While there will always be aspects of your company strategy that remain confidential, it’s vital that institutions understand your mid-term to long-term plan. ‘Ultimately, someone could come along and say, Why don’t we use that cash and pay special dividends?’ explains Bridges. ‘You need to be able to say, No, my shareholders understand where we stand on a three to five-year basis. They understand that the return on investment in all these areas is going to be greater than a one-off bump to shareholders in a special dividend, or whatever the reason happens to be.’
Bridges suggests companies use their corporate reports to explain strategy.
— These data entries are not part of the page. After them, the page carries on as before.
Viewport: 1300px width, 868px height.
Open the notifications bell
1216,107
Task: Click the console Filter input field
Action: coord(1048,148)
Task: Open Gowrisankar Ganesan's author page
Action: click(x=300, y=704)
One example he cites is that ‘dividends now tend to be described in annual reports within the context of a broader capital allocation policy.’
Companies should also be prepared to articulate an action plan in the event that an activist investor attempts to publicly challenge their lack of progress, says Goldfarb. ‘Directors and management need to make sure they have a clear understanding of who their shareholders are, how they behave and what they care about. You can only do this by constantly monitoring your shareholder base and effectively communicating the company’s long-term strategy to significant investors.’
Think the unthinkable
Once you’re confident that you know your shareholders, it’s time to look at your company from an activist’s point of view. ‘Get someone to think the unthinkable and measure the value that could be created by thinking the unthinkable,’ Bridges suggests.
‘That’s a key part in understanding where your vulnerabilities are.’ He advises companies to get a corporate finance assessment that highlights any ‘alternative views that could be taken by someone looking to extract cash from the business or realize
value from a breakup’. Companies can also get a good idea of how an activist might seek to target them simply by ‘conducting a review of any issues that may have been highlighted in prior reports by proxy advisers,’ says Goldfarb. Above all, ‘try as much as possible to be objective,’ he adds, though he admits this is not always as easy as it sounds.
Get outside help
In order to really look at your company from an activist perspective, experts agree that you need to recruit an outsider. It’s critical to know whether someone could look at the balance sheet and argue that it’s being under-used or could be better used, or whether your company is a potential candidate for a breakup.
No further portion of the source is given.